Work request: Return the lines of the data below, from the one containing "The image size" through the very last, exactly and with both ends included; no pictures.

_____

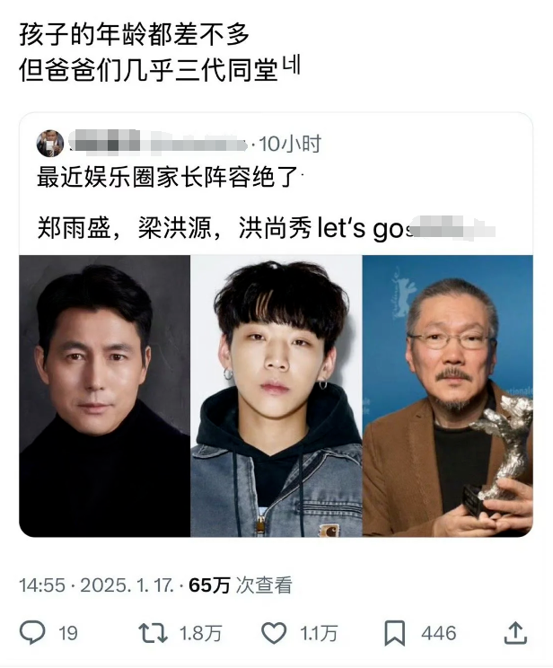The height and width of the screenshot is (668, 553).
Task: Open the quoted tweet author's avatar
Action: click(50, 144)
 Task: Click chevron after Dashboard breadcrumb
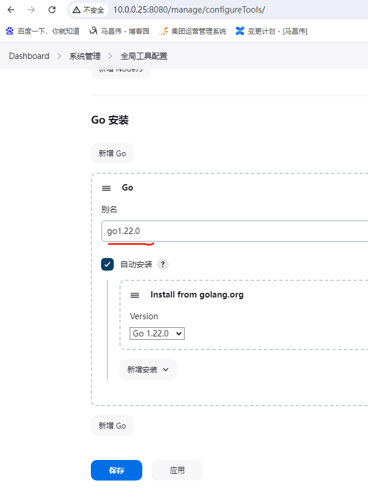(x=60, y=56)
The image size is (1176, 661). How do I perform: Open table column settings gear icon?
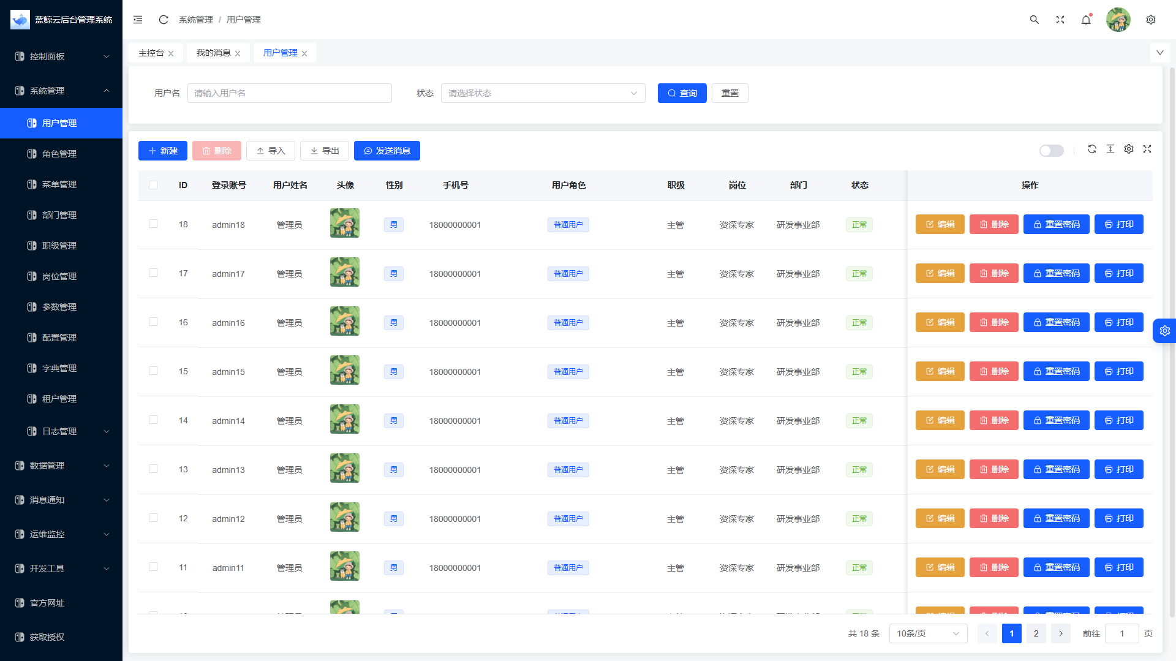click(1129, 149)
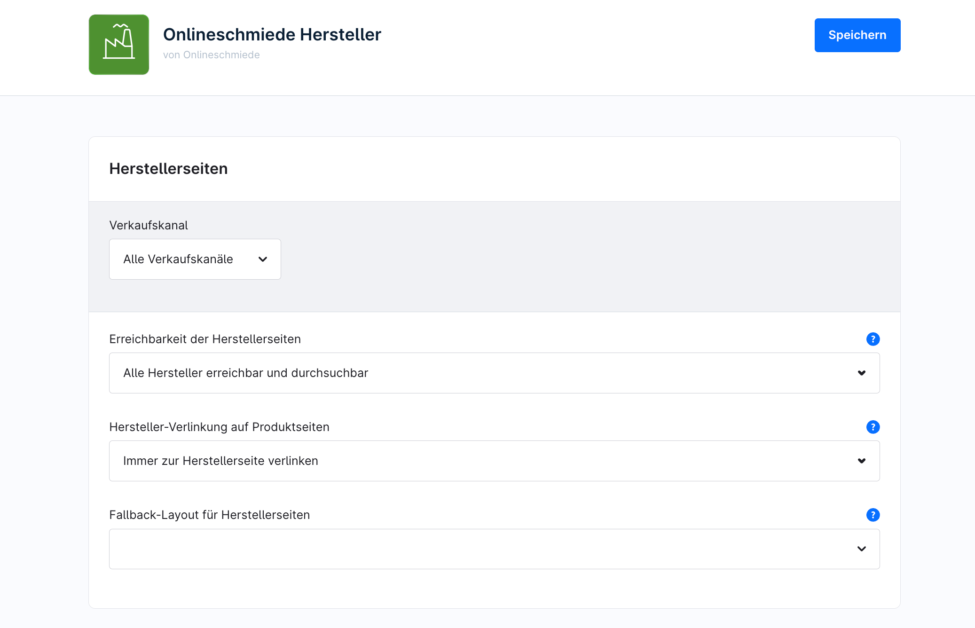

_____

Problem solution:
The image size is (1176, 661). How do I perform: Open table column settings gear icon?
click(1129, 149)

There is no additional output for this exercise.